The exercise takes place at a time of growing strains between the German government and the Trump administration over a range of issues, including Berlin's laggard defense spending and Germany's support for a natural gas pipeline from Russia.
“The participating teams will practice joint command and control and will learn to cooperate in treating and managing mass casualties in large-scale disease outbreaks,” the Chinese Defense Ministry said in multiple state-controlled media outlets as the exercises began last week.
The two-week exercise set to end July 17 has garnered headlines in China, where the training in Germany was characterized as part of an effort to strengthen ties with European nations.
Yue Gang, a retired PLA colonel, told the South China Morning Post that the exercise was a breakthrough given that NATO is wary of China’s military development.
“The PLA in the future will need to go abroad to protect China’s overseas interests in countries along the Belt and Road Initiative, and if there could be some basic mutual trust and understanding with NATO forces, the risk of potential conflict could be greatly mitigated,” Gang told the Hong Kong-based newspaper.
Beijing is developing a global network of ports, railways and roads to advance its trade interests, including in Europe, as part of its Belt and Road campaign.
However, recent moves by China on NATO’s turf have attracted U.S. scrutiny. At U.S. European Command headquarters in Stuttgart, officials have expressed concern about China purchasing stakes in numerous European ports, as well as China’s “polar silk road” Arctic ambitions.
Jorge Benitez, a NATO expert with the Atlantic Council in Washington, said Germany’s hosting of the Chinese military and the way it is playing in China “gives the impression that NATO allies are disagreeing with the U.S. and seeking better relations with China.”

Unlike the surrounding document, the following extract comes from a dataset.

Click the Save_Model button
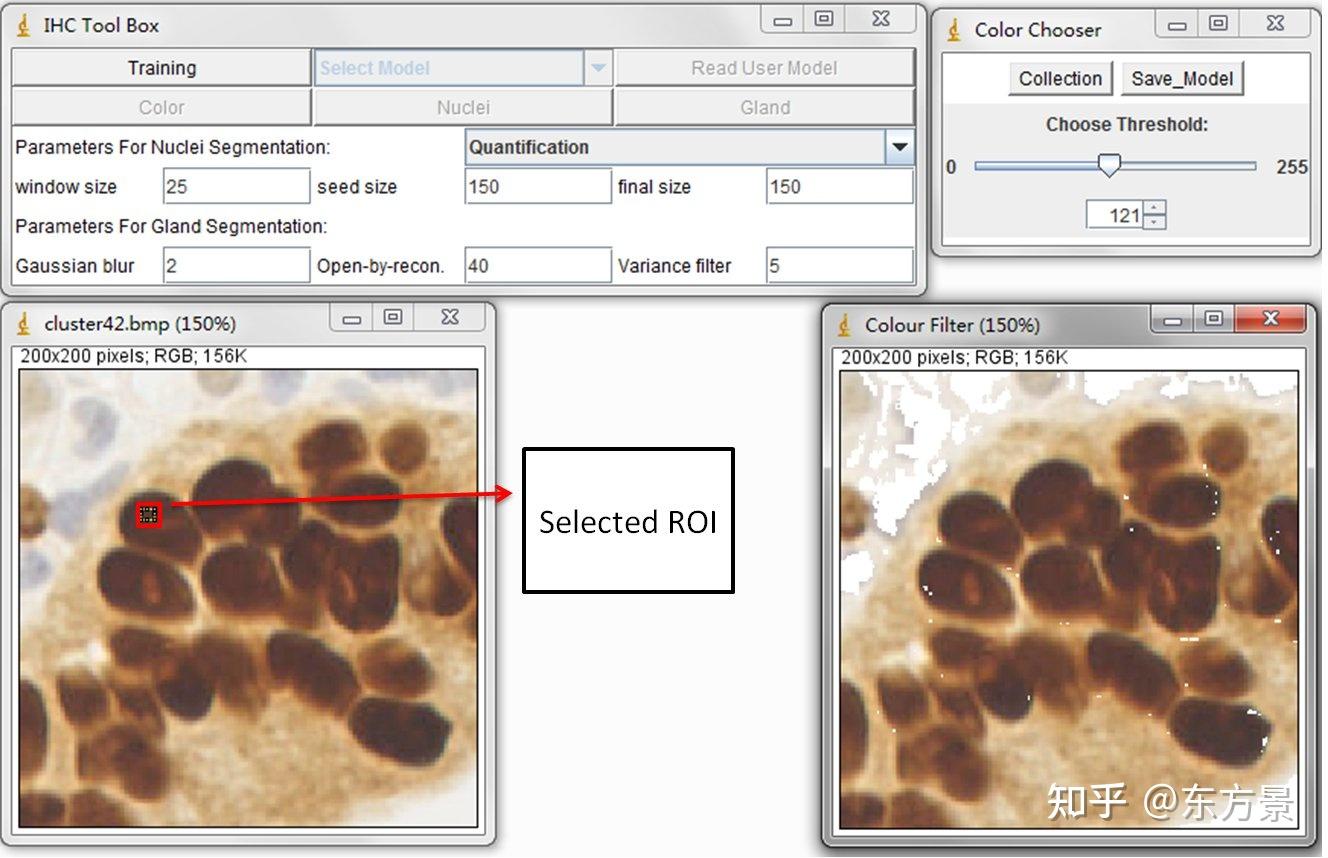Viewport: 1328px width, 858px height. pos(1182,78)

“The presence of the Chinese military in Germany for this exercise creates very bad optics for Germany, NATO and the U.S. and is a cheap propaganda victory for China,” Benitez said.
German defense officials have played down such concerns, saying the exercise is about protecting civilians from disease and epidemics.
China’s military brought new medical equipment for the drills, including “a new generation” field tent hospital system, tracked and wheeled armored ambulances and other gear to “demonstrate the new developments and achievements of field ambulance technology vehicle made by the Chinese army,” the defense ministry statement said.
The exercise, while small and not focused on combat, comes as Washington attempts to pressure its allies in Europe to take a tougher stance on China.
In recent months, it has intensified pressure on NATO members to avoid China’s Huawei 5G telecom infrastructure, which American officials say poses a threat and would force Washington to cease certain types of information sharing.
But the U.S. also is trying to unite allies at a time when Berlin and Washington have been at odds on a range of issues, including German defense spending levels and trade disagreements. On Monday, a German government spokesman also rejected a request by the U.S. that Berlin send ground troops to Syria to provide relief for American forces that are part of the anti-ISIS coalition.